▶ _Supplied passage_:
Kings and princes aside, a lot of the more outré jewellery choices made in the 20th century helped to designate the men wearing them as somehow opposed to the mainstream. The hippies had their beads. Punks had their spikes and chains. Nirvana frontman Mr Kurt Cobain once wore a necklace strung with plastic dolls’ heads. Elsewhere, jewellery signalled a complex relationship with the mainstream. Run-DMC’s thick gold dookie chains asserted their right to the same wealth, status and respect that all the powerful men who came before them had claimed for themselves.
There has been a recent sea change in how we view men’s jewellery. For one, it’s no longer niche, either by consequence of wealth or marginality. Two, there’s an increasingly (and thankfully) indistinct line between what is considered masculine or feminine. As the boundaries of menswear and womenswear continue to blur, jewellery has undergone its own transformation. If anything, it’s become a sort of gateway drug, offering a gentler way to ease into the possibilities of gender-fluid attire. Now all options are open to the wearer, whether one wants folksy comfort or full-on flamboyance.

▶ _Listed records_:
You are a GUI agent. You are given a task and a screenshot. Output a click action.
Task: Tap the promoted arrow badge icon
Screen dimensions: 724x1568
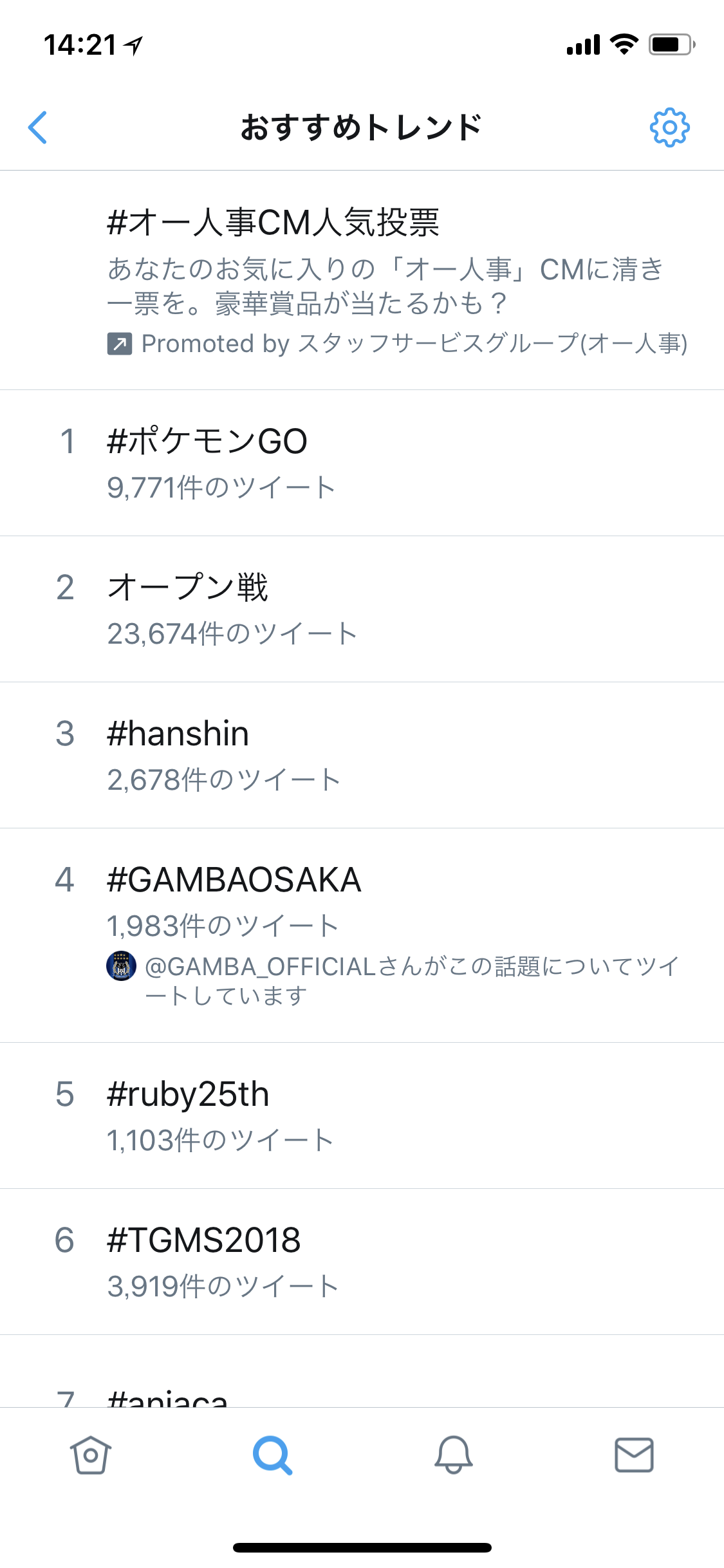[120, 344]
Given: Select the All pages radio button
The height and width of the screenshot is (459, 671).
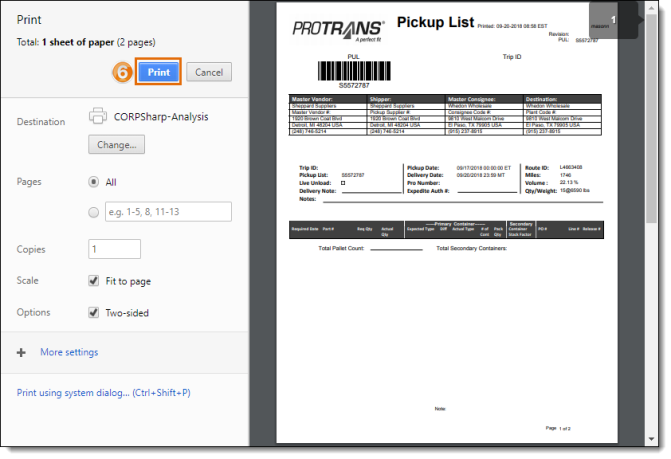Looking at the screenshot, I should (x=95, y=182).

▶ _What you will do_:
In the passage on men's jewelry, write out the words exactly, starting with "There has been" and going on through "or full-on flamboyance.".

▶ _Answer area_:
There has been a recent sea change in how we view men’s jewellery. For one, it’s no longer niche, either by consequence of wealth or marginality. Two, there’s an increasingly (and thankfully) indistinct line between what is considered masculine or feminine. As the boundaries of menswear and womenswear continue to blur, jewellery has undergone its own transformation. If anything, it’s become a sort of gateway drug, offering a gentler way to ease into the possibilities of gender-fluid attire. Now all options are open to the wearer, whether one wants folksy comfort or full-on flamboyance.